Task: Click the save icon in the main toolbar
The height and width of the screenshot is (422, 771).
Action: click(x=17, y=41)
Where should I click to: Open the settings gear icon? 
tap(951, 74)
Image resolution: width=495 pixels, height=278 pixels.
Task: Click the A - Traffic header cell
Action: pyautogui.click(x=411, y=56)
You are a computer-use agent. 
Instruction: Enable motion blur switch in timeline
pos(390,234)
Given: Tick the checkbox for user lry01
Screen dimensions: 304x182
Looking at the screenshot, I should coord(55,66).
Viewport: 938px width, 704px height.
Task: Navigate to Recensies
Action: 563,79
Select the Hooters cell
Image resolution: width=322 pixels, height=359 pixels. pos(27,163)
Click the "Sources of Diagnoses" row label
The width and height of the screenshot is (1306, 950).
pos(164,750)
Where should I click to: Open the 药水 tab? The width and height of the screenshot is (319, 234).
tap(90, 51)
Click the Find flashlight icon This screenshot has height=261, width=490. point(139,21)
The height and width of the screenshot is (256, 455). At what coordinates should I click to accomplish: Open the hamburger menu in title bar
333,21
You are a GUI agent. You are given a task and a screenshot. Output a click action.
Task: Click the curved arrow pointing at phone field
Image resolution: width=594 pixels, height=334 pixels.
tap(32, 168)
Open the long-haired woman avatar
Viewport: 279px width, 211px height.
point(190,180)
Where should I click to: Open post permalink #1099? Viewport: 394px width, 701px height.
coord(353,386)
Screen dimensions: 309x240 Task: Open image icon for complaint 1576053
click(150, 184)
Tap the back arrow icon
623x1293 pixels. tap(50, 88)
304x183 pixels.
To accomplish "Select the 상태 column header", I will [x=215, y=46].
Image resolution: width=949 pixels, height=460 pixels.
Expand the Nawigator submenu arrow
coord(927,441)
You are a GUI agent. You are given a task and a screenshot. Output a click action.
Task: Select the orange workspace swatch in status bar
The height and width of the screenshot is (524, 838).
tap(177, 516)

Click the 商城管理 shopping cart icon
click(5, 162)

→ Task requirements:
Would you write the records out again, word for word?

→ Task answer:
Task: Click the save icon in the main toolbar
The height and width of the screenshot is (422, 771).
Action: click(x=17, y=41)
Where should I click to: Open the settings gear icon? 
tap(951, 74)
Image resolution: width=495 pixels, height=278 pixels.
Task: Click the A - Traffic header cell
Action: pyautogui.click(x=411, y=56)
You are a computer-use agent. 
Instruction: Enable motion blur switch in timeline
pos(390,234)
Given: Tick the checkbox for user lry01
Screen dimensions: 304x182
Looking at the screenshot, I should coord(55,66).
Viewport: 938px width, 704px height.
Task: Navigate to Recensies
Action: 563,79
Select the Hooters cell
Image resolution: width=322 pixels, height=359 pixels. pos(27,163)
Click the "Sources of Diagnoses" row label
The width and height of the screenshot is (1306, 950).
pos(164,750)
Where should I click to: Open the 药水 tab? The width and height of the screenshot is (319, 234).
tap(90, 51)
Click the Find flashlight icon This screenshot has height=261, width=490. point(139,21)
The height and width of the screenshot is (256, 455). At what coordinates should I click to accomplish: Open the hamburger menu in title bar
333,21
You are a GUI agent. You are given a task and a screenshot. Output a click action.
Task: Click the curved arrow pointing at phone field
Image resolution: width=594 pixels, height=334 pixels.
tap(32, 168)
Open the long-haired woman avatar
Viewport: 279px width, 211px height.
point(190,180)
Where should I click to: Open post permalink #1099? Viewport: 394px width, 701px height.
coord(353,386)
Screen dimensions: 309x240 Task: Open image icon for complaint 1576053
click(150, 184)
Tap the back arrow icon
623x1293 pixels. tap(50, 88)
304x183 pixels.
To accomplish "Select the 상태 column header", I will [x=215, y=46].
Image resolution: width=949 pixels, height=460 pixels.
Expand the Nawigator submenu arrow
coord(927,441)
You are a GUI agent. You are given a task and a screenshot. Output a click action.
Task: Select the orange workspace swatch in status bar
The height and width of the screenshot is (524, 838).
tap(177, 516)

Click the 商城管理 shopping cart icon
click(5, 162)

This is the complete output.